Ota Fine Arts is pleased to announce the first solo exhibition by Rina Banerjee starting on 22 November, 2013.

Rina Banerjee was born in Kolkata, India in 1963 and moved with her family to the UK, where she spent her child hood. The family then moved to the USA and she is now based in New York where she has come in contact with an international audience through exhibitions such as the Yokohama Triennial(2011) and the solo exhibition at Musée Guimet in Paris(2011).

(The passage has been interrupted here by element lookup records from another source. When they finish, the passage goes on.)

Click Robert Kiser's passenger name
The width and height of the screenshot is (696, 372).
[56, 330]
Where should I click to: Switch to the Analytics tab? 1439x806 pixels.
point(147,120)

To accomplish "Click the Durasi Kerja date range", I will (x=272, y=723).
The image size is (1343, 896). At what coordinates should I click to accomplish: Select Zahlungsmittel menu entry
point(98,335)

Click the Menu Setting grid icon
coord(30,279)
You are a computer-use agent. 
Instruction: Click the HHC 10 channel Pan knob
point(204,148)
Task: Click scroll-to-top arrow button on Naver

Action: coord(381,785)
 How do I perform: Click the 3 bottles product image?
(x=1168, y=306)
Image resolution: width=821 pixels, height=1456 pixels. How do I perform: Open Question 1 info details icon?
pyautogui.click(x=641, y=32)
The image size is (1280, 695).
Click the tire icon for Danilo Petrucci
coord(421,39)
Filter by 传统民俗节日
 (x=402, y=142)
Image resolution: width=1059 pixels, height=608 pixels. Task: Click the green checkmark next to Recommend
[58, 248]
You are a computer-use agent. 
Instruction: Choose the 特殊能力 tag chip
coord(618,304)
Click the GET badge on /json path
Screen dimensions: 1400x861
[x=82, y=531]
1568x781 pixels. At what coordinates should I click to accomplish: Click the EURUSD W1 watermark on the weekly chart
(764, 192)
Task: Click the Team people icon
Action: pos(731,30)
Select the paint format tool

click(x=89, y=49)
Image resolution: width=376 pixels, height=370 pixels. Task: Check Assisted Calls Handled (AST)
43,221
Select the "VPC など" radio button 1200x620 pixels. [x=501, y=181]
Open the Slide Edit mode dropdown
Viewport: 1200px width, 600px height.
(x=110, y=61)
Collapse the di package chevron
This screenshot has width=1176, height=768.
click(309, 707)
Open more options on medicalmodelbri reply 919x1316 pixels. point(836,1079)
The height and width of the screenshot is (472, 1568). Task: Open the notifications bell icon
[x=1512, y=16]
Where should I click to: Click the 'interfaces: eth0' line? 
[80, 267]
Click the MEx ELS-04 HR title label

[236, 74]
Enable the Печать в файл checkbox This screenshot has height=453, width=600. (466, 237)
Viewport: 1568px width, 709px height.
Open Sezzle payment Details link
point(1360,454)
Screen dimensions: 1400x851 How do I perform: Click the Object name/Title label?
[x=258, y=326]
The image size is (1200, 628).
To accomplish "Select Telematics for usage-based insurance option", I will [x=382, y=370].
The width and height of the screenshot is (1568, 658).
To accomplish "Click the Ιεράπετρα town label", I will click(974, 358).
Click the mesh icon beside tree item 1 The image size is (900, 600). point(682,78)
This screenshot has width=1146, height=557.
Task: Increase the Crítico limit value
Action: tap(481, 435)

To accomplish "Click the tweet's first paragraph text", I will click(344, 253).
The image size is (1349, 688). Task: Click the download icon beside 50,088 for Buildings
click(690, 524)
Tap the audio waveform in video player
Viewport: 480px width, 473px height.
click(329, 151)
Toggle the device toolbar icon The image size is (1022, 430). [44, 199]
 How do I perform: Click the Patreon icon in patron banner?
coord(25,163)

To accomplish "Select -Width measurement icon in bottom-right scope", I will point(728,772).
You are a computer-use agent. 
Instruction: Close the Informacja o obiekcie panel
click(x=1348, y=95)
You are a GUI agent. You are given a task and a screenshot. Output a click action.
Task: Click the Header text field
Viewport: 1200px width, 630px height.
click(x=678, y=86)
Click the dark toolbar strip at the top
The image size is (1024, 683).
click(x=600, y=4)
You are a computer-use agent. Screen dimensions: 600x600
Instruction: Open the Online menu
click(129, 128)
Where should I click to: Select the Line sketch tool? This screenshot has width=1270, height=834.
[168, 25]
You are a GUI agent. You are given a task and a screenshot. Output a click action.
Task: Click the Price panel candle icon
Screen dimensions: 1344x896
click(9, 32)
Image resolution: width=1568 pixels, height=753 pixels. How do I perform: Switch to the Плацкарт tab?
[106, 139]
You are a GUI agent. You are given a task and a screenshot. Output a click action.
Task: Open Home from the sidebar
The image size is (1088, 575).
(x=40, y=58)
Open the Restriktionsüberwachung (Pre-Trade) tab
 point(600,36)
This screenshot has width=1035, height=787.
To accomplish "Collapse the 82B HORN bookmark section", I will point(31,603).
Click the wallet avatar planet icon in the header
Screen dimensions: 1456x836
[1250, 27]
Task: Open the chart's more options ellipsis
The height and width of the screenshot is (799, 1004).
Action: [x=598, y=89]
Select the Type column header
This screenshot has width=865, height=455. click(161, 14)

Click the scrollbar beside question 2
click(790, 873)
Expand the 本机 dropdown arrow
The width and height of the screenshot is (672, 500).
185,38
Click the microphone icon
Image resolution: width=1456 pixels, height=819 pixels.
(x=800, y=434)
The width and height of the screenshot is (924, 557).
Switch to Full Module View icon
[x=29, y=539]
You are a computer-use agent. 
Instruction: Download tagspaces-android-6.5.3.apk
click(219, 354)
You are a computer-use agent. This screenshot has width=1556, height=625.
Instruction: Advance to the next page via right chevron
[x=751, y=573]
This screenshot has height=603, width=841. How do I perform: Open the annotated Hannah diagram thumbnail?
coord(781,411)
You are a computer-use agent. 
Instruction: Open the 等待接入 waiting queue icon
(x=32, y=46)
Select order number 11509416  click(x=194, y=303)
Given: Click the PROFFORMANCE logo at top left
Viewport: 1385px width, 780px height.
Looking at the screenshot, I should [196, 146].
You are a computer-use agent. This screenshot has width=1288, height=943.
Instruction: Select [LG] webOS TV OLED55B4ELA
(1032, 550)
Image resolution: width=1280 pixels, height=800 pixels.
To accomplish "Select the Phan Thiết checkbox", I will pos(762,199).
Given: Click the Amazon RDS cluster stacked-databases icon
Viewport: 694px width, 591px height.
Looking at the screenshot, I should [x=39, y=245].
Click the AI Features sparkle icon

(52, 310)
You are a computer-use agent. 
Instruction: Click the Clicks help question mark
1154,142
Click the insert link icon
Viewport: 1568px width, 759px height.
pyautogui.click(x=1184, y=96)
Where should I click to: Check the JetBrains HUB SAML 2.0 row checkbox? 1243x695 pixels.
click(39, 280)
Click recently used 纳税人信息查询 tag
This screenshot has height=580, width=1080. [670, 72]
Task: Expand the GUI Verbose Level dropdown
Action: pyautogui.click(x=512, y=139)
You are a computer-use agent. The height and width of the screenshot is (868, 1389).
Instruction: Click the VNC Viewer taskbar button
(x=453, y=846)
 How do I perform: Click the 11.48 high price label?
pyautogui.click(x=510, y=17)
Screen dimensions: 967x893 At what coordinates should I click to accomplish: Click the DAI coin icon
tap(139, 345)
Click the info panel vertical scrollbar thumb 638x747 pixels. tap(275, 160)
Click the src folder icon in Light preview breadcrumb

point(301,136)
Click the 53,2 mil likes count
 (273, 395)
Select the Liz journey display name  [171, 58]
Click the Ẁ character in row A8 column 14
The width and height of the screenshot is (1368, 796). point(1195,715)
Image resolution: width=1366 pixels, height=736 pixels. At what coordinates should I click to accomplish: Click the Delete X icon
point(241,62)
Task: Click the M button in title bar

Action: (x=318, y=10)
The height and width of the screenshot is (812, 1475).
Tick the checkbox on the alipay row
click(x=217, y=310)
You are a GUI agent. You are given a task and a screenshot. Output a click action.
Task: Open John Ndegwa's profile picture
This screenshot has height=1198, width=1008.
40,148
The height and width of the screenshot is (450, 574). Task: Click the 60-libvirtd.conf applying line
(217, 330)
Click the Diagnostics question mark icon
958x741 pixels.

Epecially known for her use of found objects from different cultures such as colorful bird feathers, a replica of the horn of an American Buffalo, Japanese mosquito nets and old medicine chests, she creates sculptures and installations which skillfully merges the symbolic motifs from the colonial period with organics / inorganics. Gathering objects from various places she combines them into something larger and transforms the original meaning of each object to create a new visual language. Her drawings also shows another world of mixed variety and ancient mythology while displaying human like figures holding four hands and dancing in an upside down space with floating pollen and pollutants. Through her own hybrid cultural settings, Banerjee looks over this world of all kinds of collages and dismantles the meaning of confronting concepts such as West and East, reality and fantasy, nature and artificiality. She then questions what we can see between these parameters and the manner in which we understand how the future arrives.

For her new works for this exhibition, Banerjee confronted the fundamental question of who we are and the problem of identity in this digital world. She answers this by viewing the natural world and human world as opposite mirrors. 'Like clouds consist of molecular of water, our character needs layers of accumulation until it can be visible in the society.' Who we are is decided by what we choose and how we show ourselves. Especially in this digital society where we seem to be able to shape our own identity freely, how do we choose who (what) to be? Subjective to her identity as a member of diaspora, Banerjee reminds that in this world we are all already members of a multi-cultural, hybrid existence.